T1068 Exploitation for Privilege Escalation BYOVD: ListOpenedFileDrv_32.sys loaded via OpenFileFinder.dll for kernel file-name access.

3. Security Detections MCP – Mapping

Detection coverage was checked via the security detections MCP (search, list_by_mitre, identify_gaps). Summary:

  • APT profile: No critical gaps reported; many core techniques (credential access, lateral movement, execution, etc.) have coverage.
  • Handala-relevant techniques:
    • T1561.002 (Disk Structure Wipe): Multiple detections, including:
      • Windows Raw Access To Disk Volume Partition (Sysmon EventCode 9, non-System32 process accessing \Device\HarddiskVolume*).
      • Windows Raw Access To Master Boot Record Drive (Sysmon EventCode 9, \Device\Harddisk0\DR0).
    • T1059.001 (PowerShell): Many detections (encoded PowerShell, suspicious parents, etc.).
    • T1059.003 (Windows Command Shell): Detections for cmd/batch abuse and suspicious invocation.
    • T1027 (Obfuscated Files or Information): Coverage in ESCU/Sigma content.
    • T1566.001 (Spearphishing Attachment): Coverage in phishing/initial-access analytics.

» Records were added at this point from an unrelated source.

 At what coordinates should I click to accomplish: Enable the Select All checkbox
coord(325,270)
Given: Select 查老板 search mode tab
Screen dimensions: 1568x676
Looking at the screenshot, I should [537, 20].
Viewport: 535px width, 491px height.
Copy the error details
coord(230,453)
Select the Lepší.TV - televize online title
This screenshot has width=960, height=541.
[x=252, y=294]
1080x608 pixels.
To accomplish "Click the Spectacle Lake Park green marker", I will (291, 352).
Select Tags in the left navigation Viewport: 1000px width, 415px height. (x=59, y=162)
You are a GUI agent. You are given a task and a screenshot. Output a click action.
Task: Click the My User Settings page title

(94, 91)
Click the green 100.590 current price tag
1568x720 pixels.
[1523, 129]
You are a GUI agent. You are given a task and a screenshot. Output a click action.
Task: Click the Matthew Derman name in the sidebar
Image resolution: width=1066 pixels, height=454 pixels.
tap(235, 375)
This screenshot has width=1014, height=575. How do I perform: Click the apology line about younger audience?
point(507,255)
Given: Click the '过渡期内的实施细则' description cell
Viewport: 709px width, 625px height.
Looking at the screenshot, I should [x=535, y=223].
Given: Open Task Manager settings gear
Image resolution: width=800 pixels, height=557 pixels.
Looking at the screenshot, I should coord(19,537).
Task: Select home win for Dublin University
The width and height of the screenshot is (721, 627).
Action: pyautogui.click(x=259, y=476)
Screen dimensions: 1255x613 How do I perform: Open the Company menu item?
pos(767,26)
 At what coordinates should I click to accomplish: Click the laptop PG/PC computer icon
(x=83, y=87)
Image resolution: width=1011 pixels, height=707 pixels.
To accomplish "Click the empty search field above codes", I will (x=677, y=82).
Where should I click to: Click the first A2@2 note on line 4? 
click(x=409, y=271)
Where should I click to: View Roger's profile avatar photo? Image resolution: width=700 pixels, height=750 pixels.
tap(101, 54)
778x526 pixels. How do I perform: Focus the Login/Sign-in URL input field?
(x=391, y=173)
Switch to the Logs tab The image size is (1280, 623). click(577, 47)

Suggested MCP follow-ups (run in your environment):

  • search("wiper OR disk wipe OR raw access") – find wiper/disk-impact detections.
  • list_by_mitre("T1059.010") – AutoIT execution.
  • list_by_mitre("T1497.003") – time-based/sandbox evasion.
  • list_by_mitre("T1020") – automated exfiltration.
  • search("AutoIt OR icanhazip OR Telegram") – Handala-specific behaviors.

Splunk’s Handala blog also references analytics such as: Suspicious Process File Path, Executables or Script Creation in Suspicious Path, Windows AutoIt3 Execution, Windows Gather Victim Network Info Through IP Check Web Services (e.g., icanhazip.com), and Regasm with no command-line arguments (process injection).


4. Data Sources to Prioritize

  • Process: Sysmon 1 (creation), 10 (process access for LSASS/injection).
  • Network: Sysmon 3, 22 (DNS – e.g., icanhazip.com); firewall/proxy for Telegram.
  • File: Sysmon 11 (creation in suspicious paths; executables/scripts).
  • Disk: Sysmon 9 (raw access to volume/MBR) for T1561.002.
  • Script content: PowerShell logging (EventCode 4104) for encoded/obfuscated scripts.

5. Atomic Red Team Chain

See HANDALA-ATOMIC-CHAIN.yaml for an ordered “chain reaction” of Atomic Red Team tests that simulate Handala’s endpoint behaviors. Use it in a lab with Invoke-AtomicRedTeam or Attack Range to validate detections.

Run order in the chain:

  1. Initial access / user execution (phishing simulation – T1566.001).
  2. Execution: Command shell (T1059.003), PowerShell (T1059.001), AutoIT (T1059.010).
  3. Defense evasion: Obfuscation (T1027), time-based evasion (T1497.003).
  4. Discovery / recon: System/network info (e.g., IP check – T1590/T1589).
  5. Exfiltration: Automated exfil (T1020) – simulated.
  6. Impact: Disk wipe simulation (T1561.002) – safe, non-destructive test only in lab.